EXERCISE DIRECTIONS
Each record, in full, must be restated word for word.

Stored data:
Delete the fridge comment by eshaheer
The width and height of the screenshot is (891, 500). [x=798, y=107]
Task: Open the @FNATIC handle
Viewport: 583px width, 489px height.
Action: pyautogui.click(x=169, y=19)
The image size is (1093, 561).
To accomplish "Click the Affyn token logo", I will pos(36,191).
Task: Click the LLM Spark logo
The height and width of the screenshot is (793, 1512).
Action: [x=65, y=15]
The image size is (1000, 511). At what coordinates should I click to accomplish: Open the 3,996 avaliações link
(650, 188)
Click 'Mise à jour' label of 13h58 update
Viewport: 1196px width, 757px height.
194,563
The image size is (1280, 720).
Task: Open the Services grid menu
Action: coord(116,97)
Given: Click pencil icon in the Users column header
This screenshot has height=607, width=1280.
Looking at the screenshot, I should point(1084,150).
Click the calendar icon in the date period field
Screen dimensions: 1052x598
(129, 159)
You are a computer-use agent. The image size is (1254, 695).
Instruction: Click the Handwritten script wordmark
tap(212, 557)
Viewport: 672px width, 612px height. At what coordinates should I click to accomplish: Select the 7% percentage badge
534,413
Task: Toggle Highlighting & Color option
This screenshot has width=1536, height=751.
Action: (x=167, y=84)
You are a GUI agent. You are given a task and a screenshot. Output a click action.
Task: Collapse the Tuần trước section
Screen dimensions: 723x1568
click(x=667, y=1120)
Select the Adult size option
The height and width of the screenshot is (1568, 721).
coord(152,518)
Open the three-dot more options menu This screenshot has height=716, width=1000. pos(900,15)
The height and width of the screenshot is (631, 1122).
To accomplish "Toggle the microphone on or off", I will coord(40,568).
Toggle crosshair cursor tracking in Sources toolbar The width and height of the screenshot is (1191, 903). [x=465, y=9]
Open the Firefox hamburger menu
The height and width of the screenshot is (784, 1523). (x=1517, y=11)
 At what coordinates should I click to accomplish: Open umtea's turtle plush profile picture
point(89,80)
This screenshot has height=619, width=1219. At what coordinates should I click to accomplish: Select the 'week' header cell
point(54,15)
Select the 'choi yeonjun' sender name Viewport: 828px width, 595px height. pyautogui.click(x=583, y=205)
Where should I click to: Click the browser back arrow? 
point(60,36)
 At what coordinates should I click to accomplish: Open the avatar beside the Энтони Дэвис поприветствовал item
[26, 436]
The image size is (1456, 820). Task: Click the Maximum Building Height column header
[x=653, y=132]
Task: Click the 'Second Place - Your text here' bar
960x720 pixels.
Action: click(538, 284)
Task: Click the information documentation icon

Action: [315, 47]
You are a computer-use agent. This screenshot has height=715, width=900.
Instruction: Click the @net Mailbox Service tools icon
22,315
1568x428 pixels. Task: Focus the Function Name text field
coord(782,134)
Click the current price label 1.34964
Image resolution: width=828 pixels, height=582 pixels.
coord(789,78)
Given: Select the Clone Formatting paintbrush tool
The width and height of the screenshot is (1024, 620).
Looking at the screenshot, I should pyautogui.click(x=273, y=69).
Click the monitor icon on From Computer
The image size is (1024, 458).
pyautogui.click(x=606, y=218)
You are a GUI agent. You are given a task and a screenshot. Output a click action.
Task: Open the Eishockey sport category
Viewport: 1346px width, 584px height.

FINAL ANSWER
Delete the fridge comment by eshaheer
The width and height of the screenshot is (891, 500). [x=798, y=107]
Task: Open the @FNATIC handle
Viewport: 583px width, 489px height.
Action: pyautogui.click(x=169, y=19)
The image size is (1093, 561).
To accomplish "Click the Affyn token logo", I will pos(36,191).
Task: Click the LLM Spark logo
The height and width of the screenshot is (793, 1512).
Action: [x=65, y=15]
The image size is (1000, 511). At what coordinates should I click to accomplish: Open the 3,996 avaliações link
(650, 188)
Click 'Mise à jour' label of 13h58 update
Viewport: 1196px width, 757px height.
194,563
The image size is (1280, 720).
Task: Open the Services grid menu
Action: coord(116,97)
Given: Click pencil icon in the Users column header
This screenshot has height=607, width=1280.
Looking at the screenshot, I should point(1084,150).
Click the calendar icon in the date period field
Screen dimensions: 1052x598
(129, 159)
You are a computer-use agent. The image size is (1254, 695).
Instruction: Click the Handwritten script wordmark
tap(212, 557)
Viewport: 672px width, 612px height. At what coordinates should I click to accomplish: Select the 7% percentage badge
534,413
Task: Toggle Highlighting & Color option
This screenshot has width=1536, height=751.
Action: (x=167, y=84)
You are a GUI agent. You are given a task and a screenshot. Output a click action.
Task: Collapse the Tuần trước section
Screen dimensions: 723x1568
click(x=667, y=1120)
Select the Adult size option
The height and width of the screenshot is (1568, 721).
coord(152,518)
Open the three-dot more options menu This screenshot has height=716, width=1000. pos(900,15)
The height and width of the screenshot is (631, 1122).
To accomplish "Toggle the microphone on or off", I will coord(40,568).
Toggle crosshair cursor tracking in Sources toolbar The width and height of the screenshot is (1191, 903). [x=465, y=9]
Open the Firefox hamburger menu
The height and width of the screenshot is (784, 1523). (x=1517, y=11)
 At what coordinates should I click to accomplish: Open umtea's turtle plush profile picture
point(89,80)
This screenshot has height=619, width=1219. At what coordinates should I click to accomplish: Select the 'week' header cell
point(54,15)
Select the 'choi yeonjun' sender name Viewport: 828px width, 595px height. pyautogui.click(x=583, y=205)
Where should I click to: Click the browser back arrow? 
point(60,36)
 At what coordinates should I click to accomplish: Open the avatar beside the Энтони Дэвис поприветствовал item
[26, 436]
The image size is (1456, 820). Task: Click the Maximum Building Height column header
[x=653, y=132]
Task: Click the 'Second Place - Your text here' bar
960x720 pixels.
Action: click(538, 284)
Task: Click the information documentation icon

Action: [315, 47]
You are a computer-use agent. This screenshot has height=715, width=900.
Instruction: Click the @net Mailbox Service tools icon
22,315
1568x428 pixels. Task: Focus the Function Name text field
coord(782,134)
Click the current price label 1.34964
Image resolution: width=828 pixels, height=582 pixels.
coord(789,78)
Given: Select the Clone Formatting paintbrush tool
The width and height of the screenshot is (1024, 620).
Looking at the screenshot, I should pyautogui.click(x=273, y=69).
Click the monitor icon on From Computer
The image size is (1024, 458).
pyautogui.click(x=606, y=218)
You are a GUI agent. You are given a task and a screenshot. Output a click action.
Task: Open the Eishockey sport category
Viewport: 1346px width, 584px height.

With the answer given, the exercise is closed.